4. Two Corners. If a player either takes points 12 and 13 or points 1 and 24 (the opponent's point 1 in Willughby's notation) simultaneously, that player wins a double game. Keeping two men on point 1 is called keeping your sweetheart; if a player is forced to move one of them it is called breaking your sweetheart or losing your sweetheart.
5. Bearing Off. If a player is able to bear off all 15 men over point 24 the game is won double. Willughby suggest this is very rare.
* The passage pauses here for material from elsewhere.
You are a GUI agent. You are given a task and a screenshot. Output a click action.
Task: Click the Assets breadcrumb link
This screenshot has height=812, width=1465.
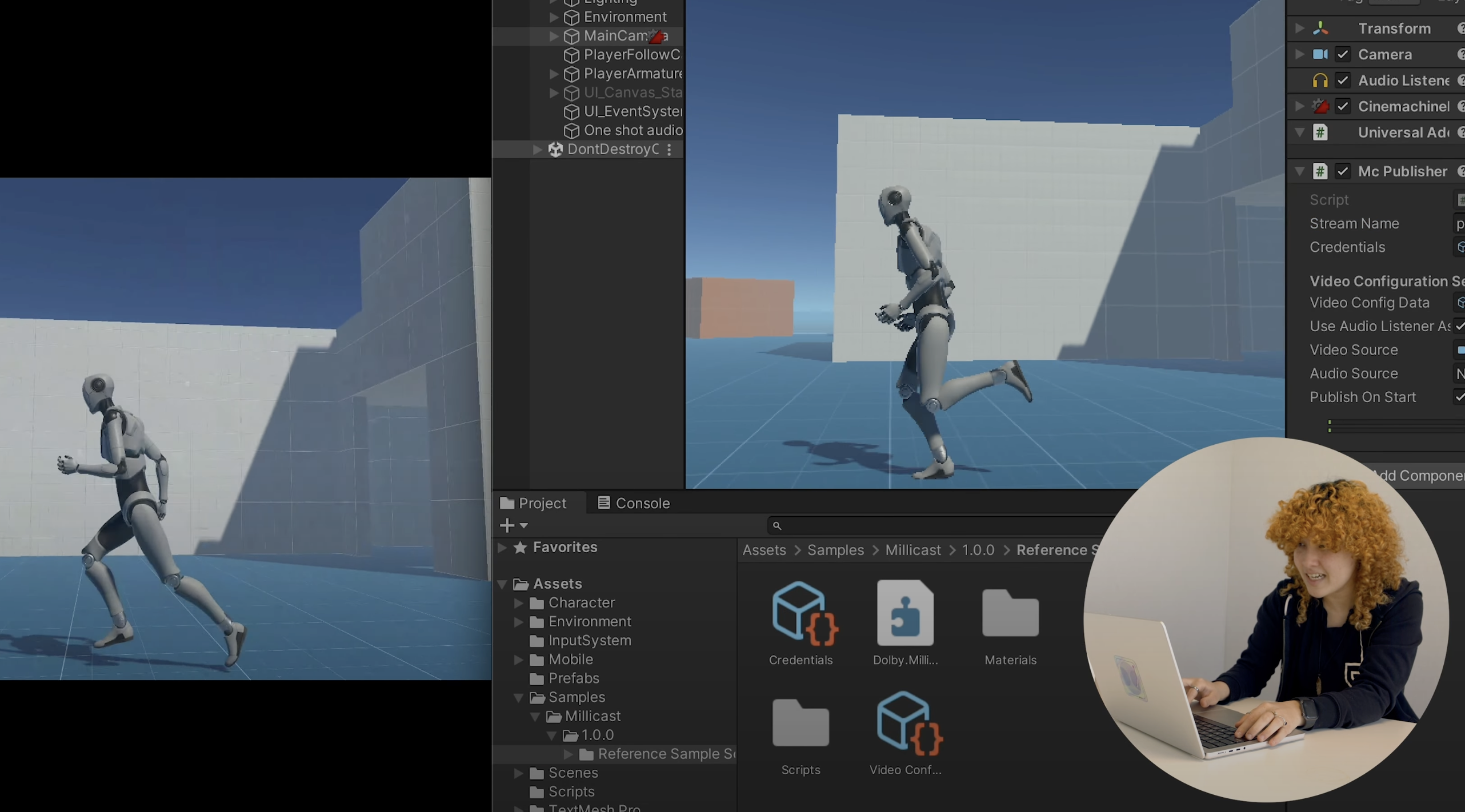click(763, 550)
If a player fails to spot that he could win, the opponent may say "Why not?" and claim the victory. A player may also raise by saying "I vie", whereupon the opponent must concede the game or hold by saying "I see it." The first vie doubles the game, the second trebles it and so on.

==== Variation ====
Cotton described a slightly different scheme. In the "plain game", players win a single game for hitting a blot or a double game either for filling up all the points in their second table or for taking the adversary's point 11. (Note: It is not clear whether the player only needs to take point 11 or also needs to have secured points 5 and 6 as well.) Cotton states that some play the game with Toots (= Toutes above), Boveries (= Rovers) and Flyers. (Note: Toots, Boveries and Flyers presumably win double, but Cotton is not explicit.) Boveries means having a man on one's own and one's opponents point 11s. The last named feat is that of bringing a man around the tables before the opponent has moved out of the first table on the opponent's home side. Cotton does not mention bearing off. In summary, Cotton's scheme is:

1. Hitting a blot - single win
2. Filling the 2nd table - double win
3. Point 11 - double win
4. Toots (filling the 1st table) – optional
5. Boveries – optional
6. Flyers – optional

== Related games ==
Several sources equate Ticktack to the French game of Trictrac. (Note: For example, Boyer (1714), p. 202, and Baird (2020), p. 176.) which, although it has similar features, is considerably more complicated. It is possible, however, that Ticktack evolved as a simplified version of Trictrac.

== Literature ==
- Baird, Caroline (2020). Games and Gaming in Early Modern Drama: Stakes and Hazards. Palgrave Macmillan.
- Boyer, Abel (1714). The Compleat French Master. London: Richard Sore.
- Cotton, Charles (1674). The Compleat Gamester. London: A.M. OCLC 558875155.
- Fiske, Willard (1905). Chess in Iceland and in Icelandic Literature: with Historical Notes on Other Table-Games. Florence: The Floretine Typographical Society.
- Forgeng, Jeff; Johnston, Dorothy; Cram, David, eds. (2003). Francis Willughby's Book of Games. Farnham: Ashgate. ISBN 1-85928-460-4. (Critical edition of Willughby's volume containing descriptions of games and pastimes, c.1660–1672. Manuscript in the Middleton collection, University of Nottingham; document reference Mi LM 14)
- Lee, Sir Sidney (1890). Stratford on Avon: From the Earliest Times to the Death of Shakespeare. Seeley and Co.
- Willughby, Francis (1672) Manuscript in the Middleton collection, University of Nottingham; document reference Mi LM 14.